[Screenshot grounding data]
== == ==
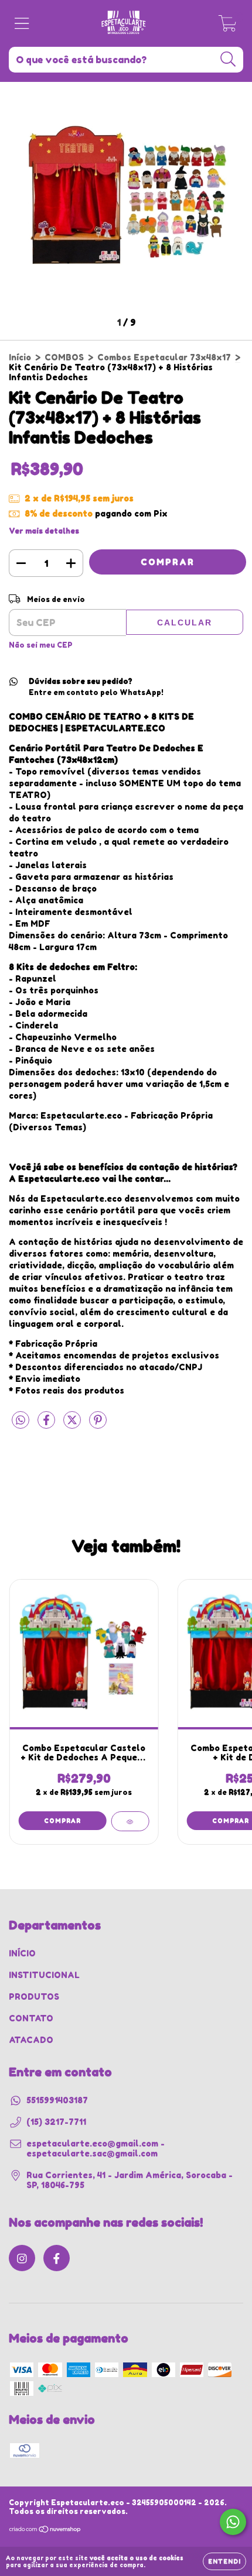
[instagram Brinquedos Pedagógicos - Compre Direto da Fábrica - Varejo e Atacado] (22, 2258)
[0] (227, 27)
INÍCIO (22, 1953)
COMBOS (64, 357)
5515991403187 (57, 2100)
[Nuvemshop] (45, 2530)
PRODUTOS (34, 1996)
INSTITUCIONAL (44, 1975)
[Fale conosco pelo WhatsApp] (233, 2522)
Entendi (224, 2561)
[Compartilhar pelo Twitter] (73, 1425)
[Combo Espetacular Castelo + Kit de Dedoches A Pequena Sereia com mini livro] (130, 1821)
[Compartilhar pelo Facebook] (47, 1425)
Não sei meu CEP (41, 645)
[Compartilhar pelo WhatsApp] (20, 1420)
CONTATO (31, 2018)
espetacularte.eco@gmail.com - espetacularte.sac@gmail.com (95, 2148)
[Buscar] (228, 59)
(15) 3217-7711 (56, 2122)
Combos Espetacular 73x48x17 (164, 357)
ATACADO (31, 2040)
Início (20, 357)
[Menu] (22, 23)
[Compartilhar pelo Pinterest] (98, 1425)
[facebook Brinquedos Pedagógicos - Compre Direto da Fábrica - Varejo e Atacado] (56, 2258)
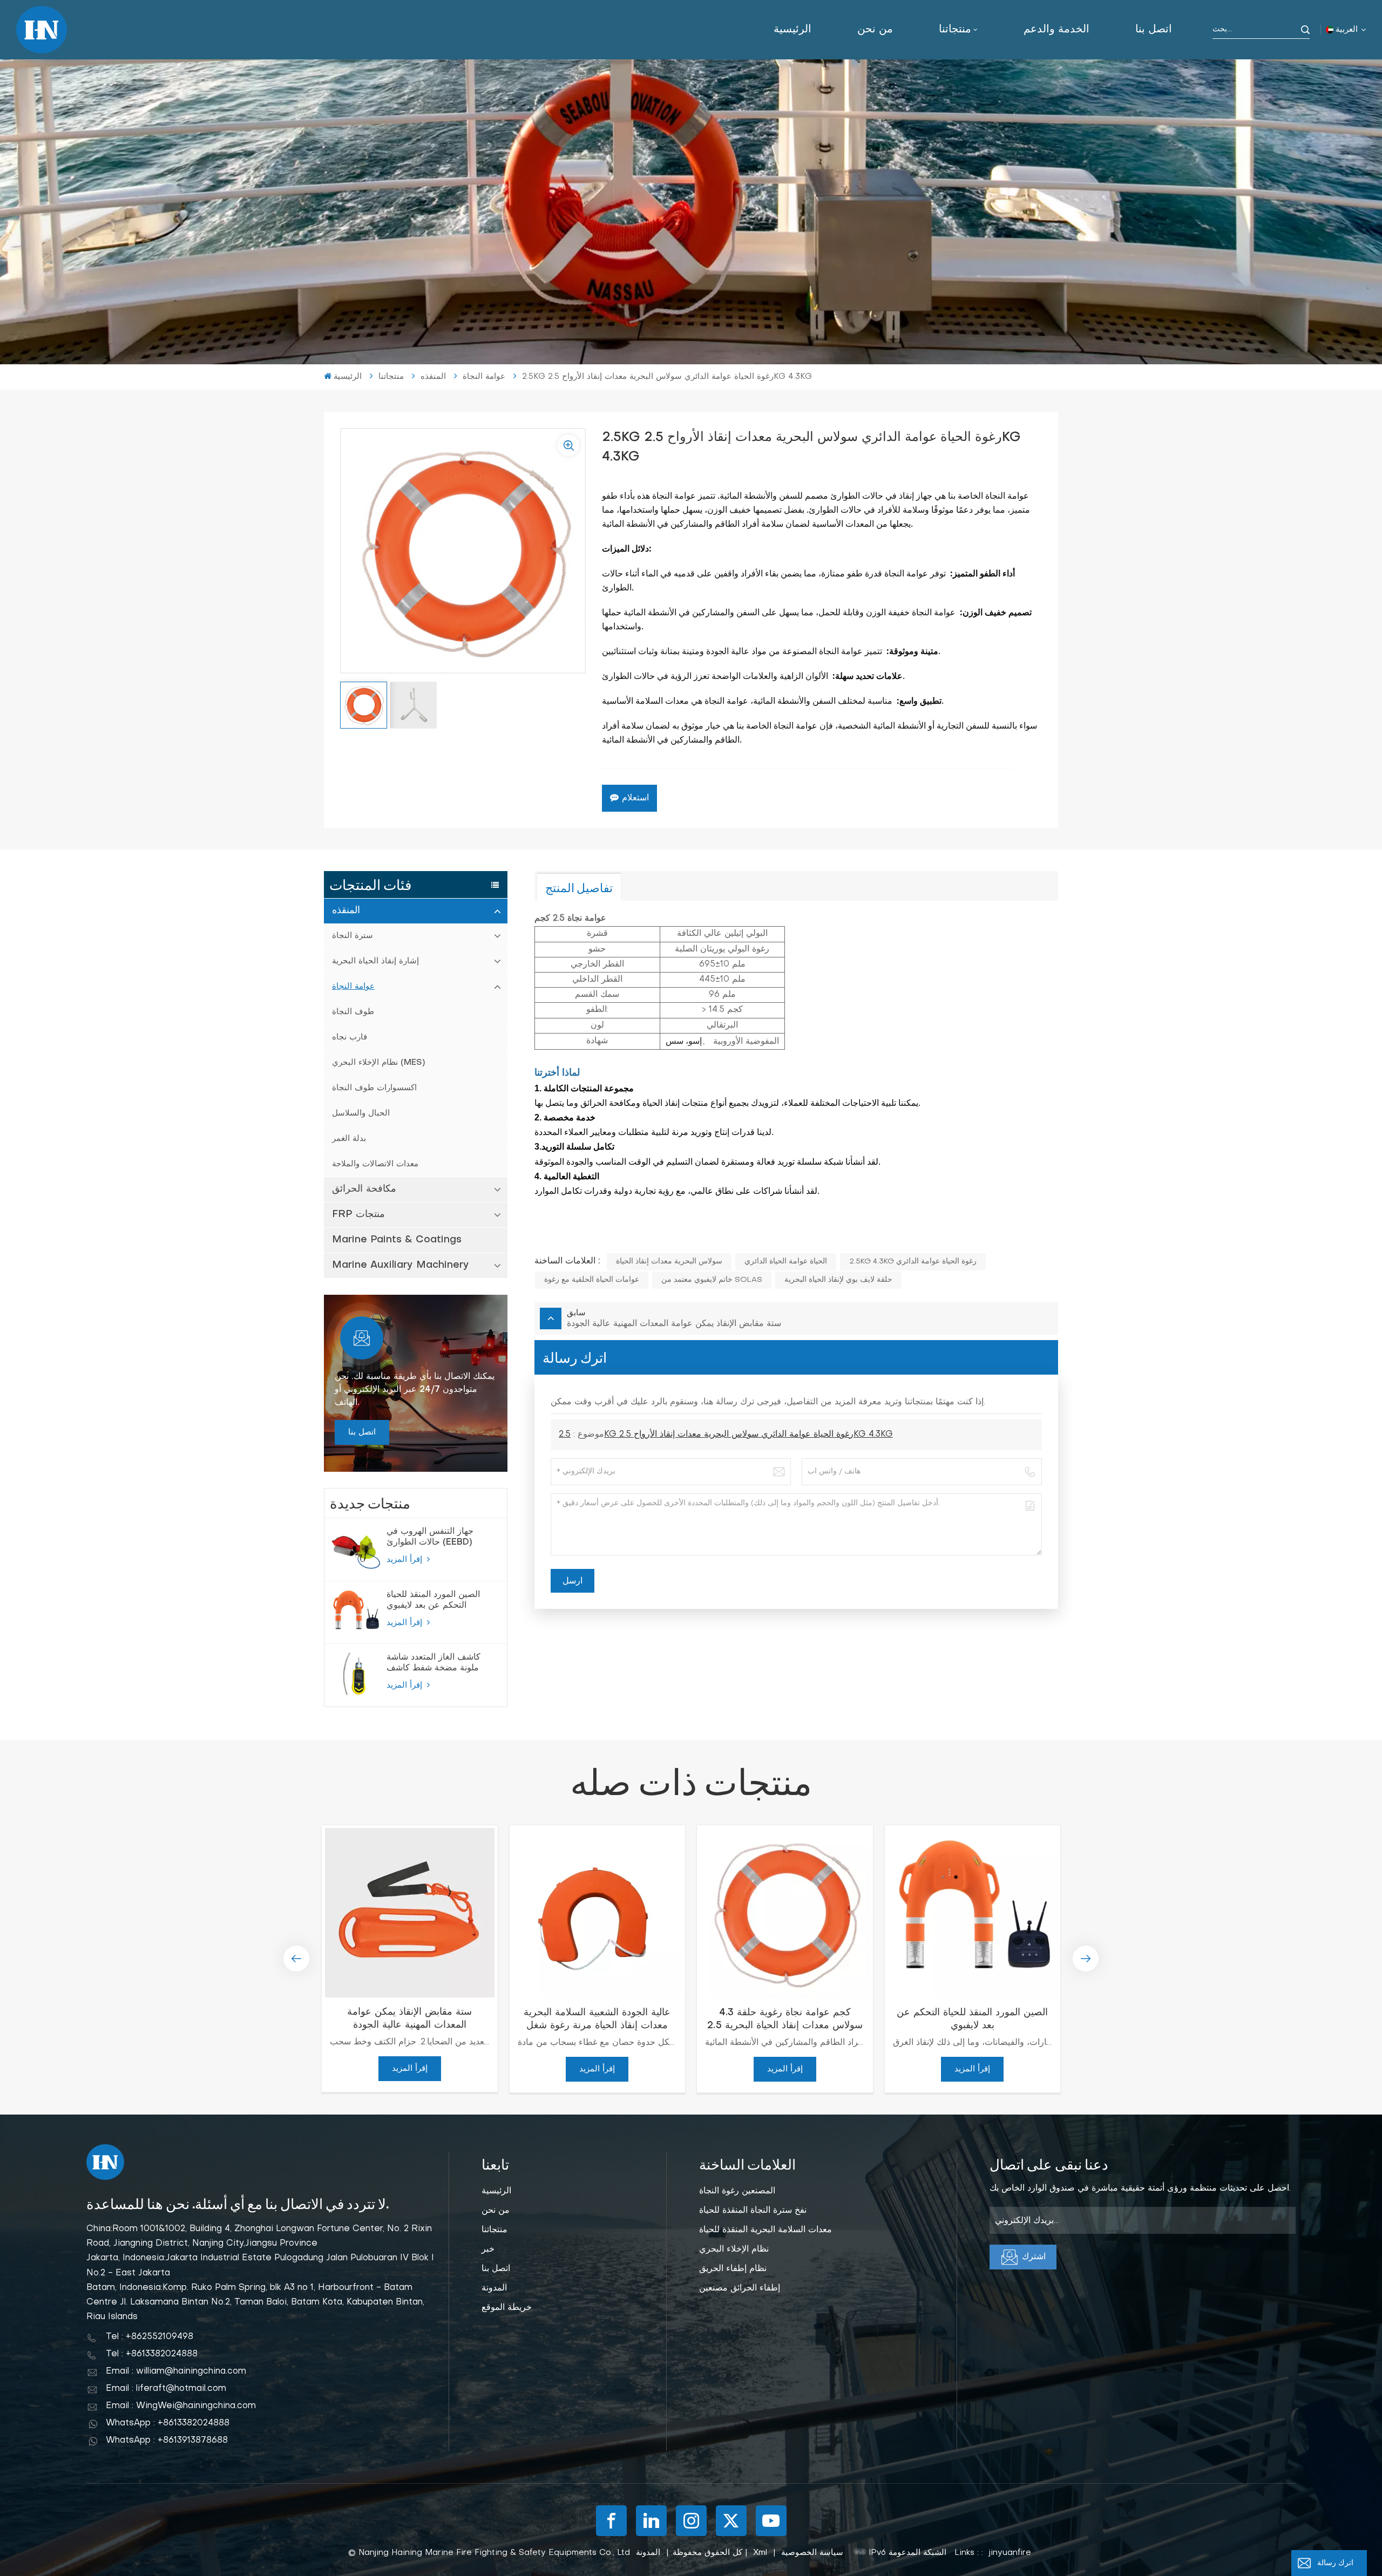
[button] (296, 1959)
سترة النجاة (352, 936)
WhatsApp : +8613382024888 (167, 2423)
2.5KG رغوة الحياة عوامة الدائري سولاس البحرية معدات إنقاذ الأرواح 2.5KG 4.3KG (726, 1434)
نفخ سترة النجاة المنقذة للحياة (753, 2210)
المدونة (494, 2288)
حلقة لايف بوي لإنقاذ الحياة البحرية (838, 1279)
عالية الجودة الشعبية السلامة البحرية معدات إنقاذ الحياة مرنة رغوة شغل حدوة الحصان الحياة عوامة (597, 2020)
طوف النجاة (353, 1012)
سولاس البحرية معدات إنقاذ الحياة (669, 1261)
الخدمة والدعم (1056, 29)
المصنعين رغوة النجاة (737, 2191)
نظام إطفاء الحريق (733, 2269)
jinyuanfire (1010, 2553)
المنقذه (346, 910)
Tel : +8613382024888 (152, 2354)
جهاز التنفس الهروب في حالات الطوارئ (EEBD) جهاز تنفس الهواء (430, 1537)
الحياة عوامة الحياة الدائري (785, 1261)
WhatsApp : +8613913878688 (167, 2440)
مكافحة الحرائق (364, 1189)
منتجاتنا (955, 29)
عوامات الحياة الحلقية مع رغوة (591, 1279)
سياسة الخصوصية (812, 2553)
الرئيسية (792, 29)
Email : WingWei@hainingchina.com (181, 2406)
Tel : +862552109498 (149, 2337)
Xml (760, 2553)
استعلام (635, 798)
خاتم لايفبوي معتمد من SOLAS (711, 1279)
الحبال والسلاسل (361, 1113)
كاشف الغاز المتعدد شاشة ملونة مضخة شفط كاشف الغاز (433, 1663)
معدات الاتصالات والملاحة (375, 1164)
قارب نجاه (349, 1037)
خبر (488, 2249)
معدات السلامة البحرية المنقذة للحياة (765, 2230)
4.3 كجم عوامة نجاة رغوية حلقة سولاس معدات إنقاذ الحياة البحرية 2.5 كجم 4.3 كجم (785, 2020)
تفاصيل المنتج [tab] (579, 887)
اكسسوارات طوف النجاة (374, 1088)
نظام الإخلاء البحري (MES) (378, 1062)
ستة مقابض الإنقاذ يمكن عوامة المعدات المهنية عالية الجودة (409, 2019)
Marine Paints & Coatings (397, 1240)
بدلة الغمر (349, 1139)
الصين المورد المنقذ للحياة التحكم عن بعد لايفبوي (433, 1600)
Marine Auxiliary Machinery (400, 1265)
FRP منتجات (358, 1214)
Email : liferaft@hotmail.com (166, 2388)
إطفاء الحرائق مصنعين (739, 2288)
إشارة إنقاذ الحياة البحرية (375, 961)
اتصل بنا (1153, 29)
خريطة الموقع (507, 2307)
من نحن (875, 29)
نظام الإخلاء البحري (734, 2249)
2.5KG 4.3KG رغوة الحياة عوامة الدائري (913, 1261)
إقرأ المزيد (406, 1560)
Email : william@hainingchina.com (176, 2371)
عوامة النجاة (353, 986)
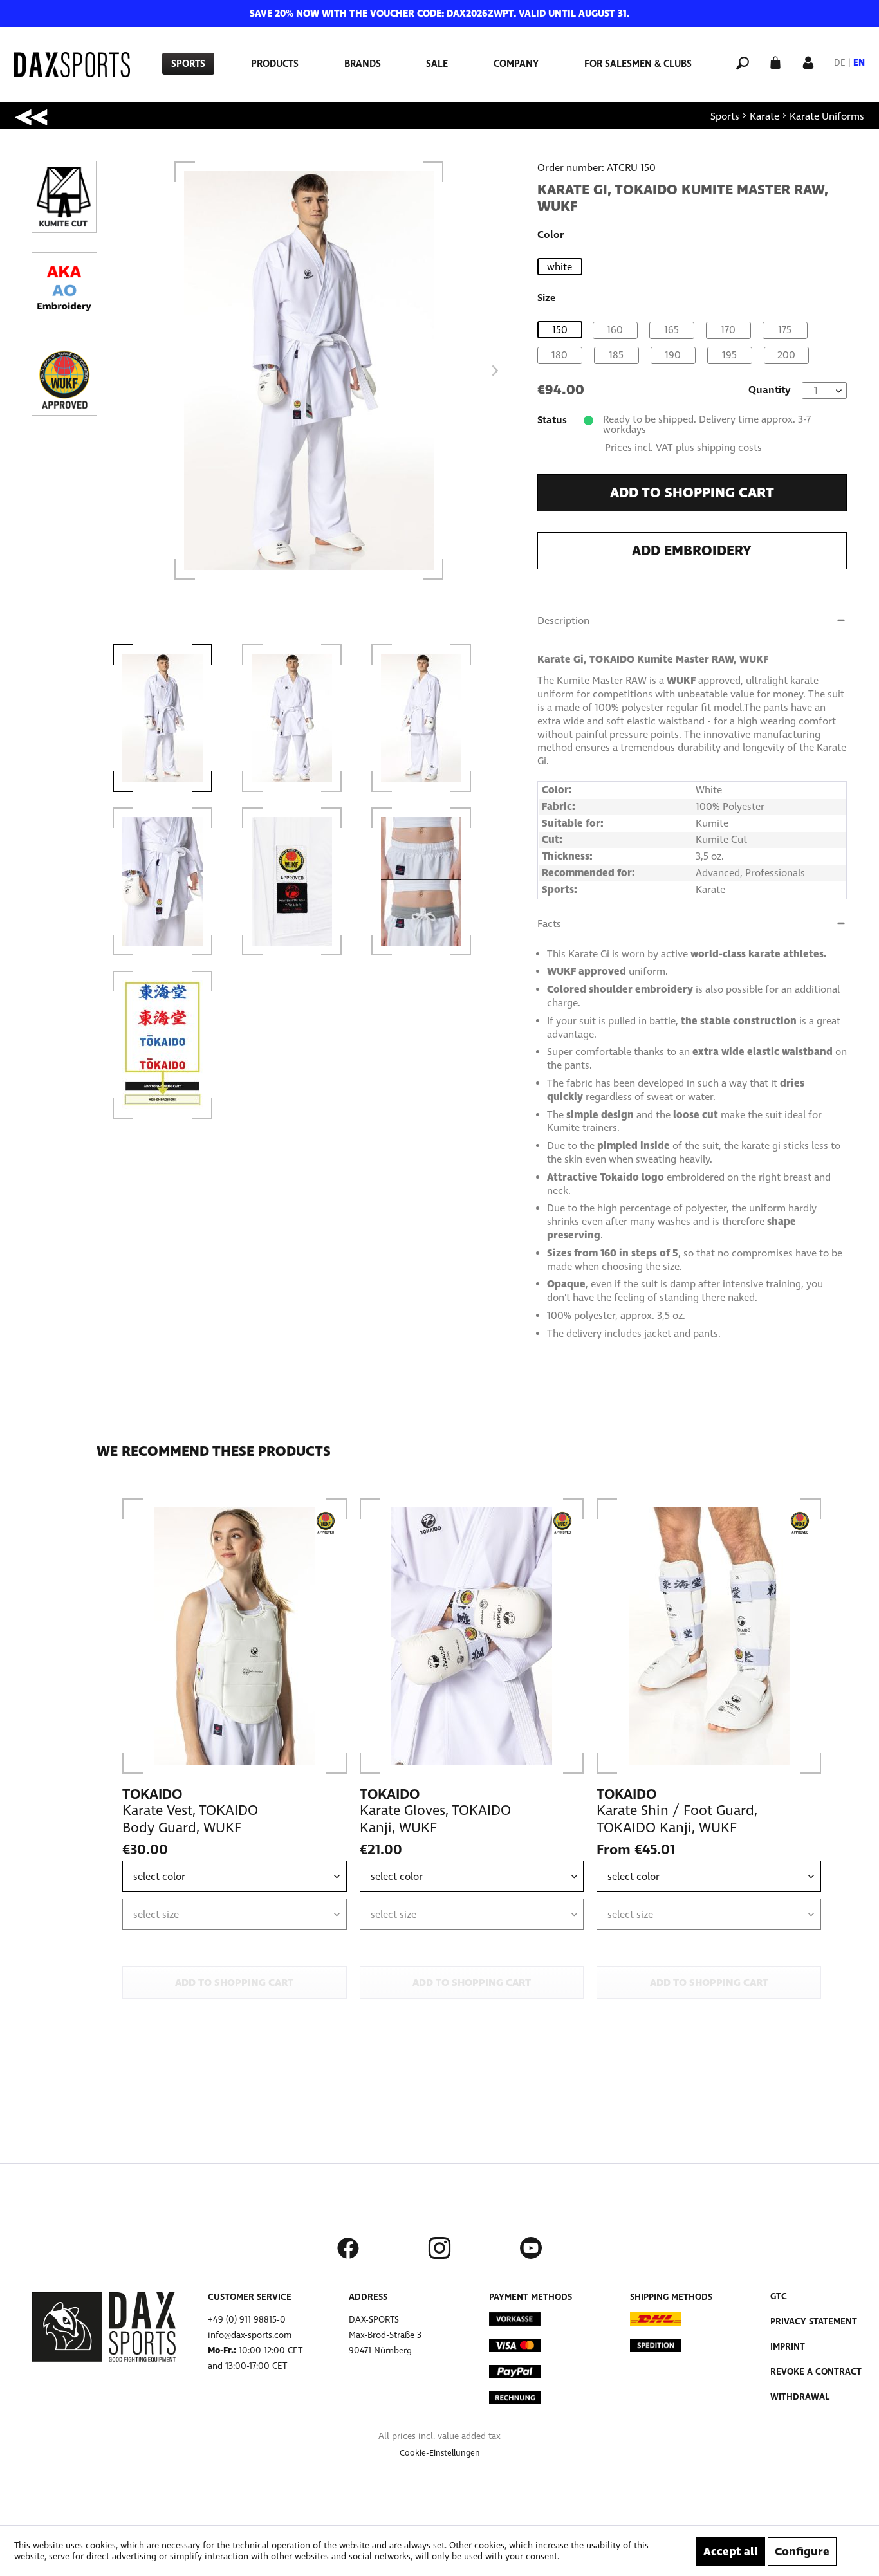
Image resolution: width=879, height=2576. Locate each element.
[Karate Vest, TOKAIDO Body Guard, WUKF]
== == ==
> **Instructions for the task**
All entries above should be returned exactly, apart from their pictures.

> **Answer to this task**
[instagram Brinquedos Pedagógicos - Compre Direto da Fábrica - Varejo e Atacado] (22, 2258)
[0] (227, 27)
INÍCIO (22, 1953)
COMBOS (64, 357)
5515991403187 (57, 2100)
[Nuvemshop] (45, 2530)
PRODUTOS (34, 1996)
INSTITUCIONAL (44, 1975)
[Fale conosco pelo WhatsApp] (233, 2522)
Entendi (224, 2561)
[Compartilhar pelo Twitter] (73, 1425)
[Combo Espetacular Castelo + Kit de Dedoches A Pequena Sereia com mini livro] (130, 1821)
[Compartilhar pelo Facebook] (47, 1425)
Não sei meu CEP (41, 645)
[Compartilhar pelo WhatsApp] (20, 1420)
CONTATO (31, 2018)
espetacularte.eco@gmail.com - espetacularte.sac@gmail.com (95, 2148)
[Buscar] (228, 59)
(15) 3217-7711 (56, 2122)
Combos Espetacular 73x48x17 (164, 357)
ATACADO (31, 2040)
Início (20, 357)
[Menu] (22, 23)
[Compartilhar pelo Pinterest] (98, 1425)
[facebook Brinquedos Pedagógicos - Compre Direto da Fábrica - Varejo e Atacado] (56, 2258)
[button] (296, 1959)
سترة النجاة (352, 936)
WhatsApp : +8613382024888 (167, 2423)
2.5KG رغوة الحياة عوامة الدائري سولاس البحرية معدات إنقاذ الأرواح 2.5KG 4.3KG (726, 1434)
نفخ سترة النجاة المنقذة للحياة (753, 2210)
المدونة (494, 2288)
حلقة لايف بوي لإنقاذ الحياة البحرية (838, 1279)
عالية الجودة الشعبية السلامة البحرية معدات إنقاذ الحياة مرنة رغوة شغل حدوة الحصان الحياة عوامة (597, 2020)
طوف النجاة (353, 1012)
سولاس البحرية معدات إنقاذ الحياة (669, 1261)
الخدمة والدعم (1056, 29)
المصنعين رغوة النجاة (737, 2191)
نظام إطفاء الحريق (733, 2269)
jinyuanfire (1010, 2553)
المنقذه (346, 910)
Tel : +8613382024888 (152, 2354)
جهاز التنفس الهروب في حالات الطوارئ (EEBD) جهاز تنفس الهواء (430, 1537)
الحياة عوامة الحياة الدائري (785, 1261)
WhatsApp : +8613913878688 (167, 2440)
مكافحة الحرائق (364, 1189)
منتجاتنا (955, 29)
عوامات الحياة الحلقية مع رغوة (591, 1279)
سياسة الخصوصية (812, 2553)
الرئيسية (792, 29)
Email : WingWei@hainingchina.com (181, 2406)
Tel : +862552109498 (149, 2337)
Xml (760, 2553)
استعلام (635, 798)
خاتم لايفبوي معتمد من SOLAS (711, 1279)
الحبال والسلاسل (361, 1113)
كاشف الغاز المتعدد شاشة ملونة مضخة شفط كاشف الغاز (433, 1663)
معدات الاتصالات والملاحة (375, 1164)
قارب نجاه (349, 1037)
خبر (488, 2249)
معدات السلامة البحرية المنقذة للحياة (765, 2230)
4.3 كجم عوامة نجاة رغوية حلقة سولاس معدات إنقاذ الحياة البحرية 2.5 كجم 4.3 كجم (785, 2020)
تفاصيل المنتج [tab] (579, 887)
اكسسوارات طوف النجاة (374, 1088)
نظام الإخلاء البحري (MES) (378, 1062)
ستة مقابض الإنقاذ يمكن عوامة المعدات المهنية عالية الجودة (409, 2019)
Marine Paints & Coatings (397, 1240)
بدلة الغمر (349, 1139)
الصين المورد المنقذ للحياة التحكم عن بعد لايفبوي (433, 1600)
Marine Auxiliary Machinery (400, 1265)
FRP منتجات (358, 1214)
Email : liferaft@hotmail.com (166, 2388)
إطفاء الحرائق مصنعين (739, 2288)
إشارة إنقاذ الحياة البحرية (375, 961)
اتصل بنا (1153, 29)
خريطة الموقع (507, 2307)
من نحن (875, 29)
نظام الإخلاء البحري (734, 2249)
2.5KG 4.3KG رغوة الحياة عوامة الدائري (913, 1261)
إقرأ المزيد (406, 1560)
Email : william@hainingchina.com (176, 2371)
عوامة النجاة (353, 986)
Image resolution: width=879, height=2576. Locate each element.
[Karate Vest, TOKAIDO Body Guard, WUKF]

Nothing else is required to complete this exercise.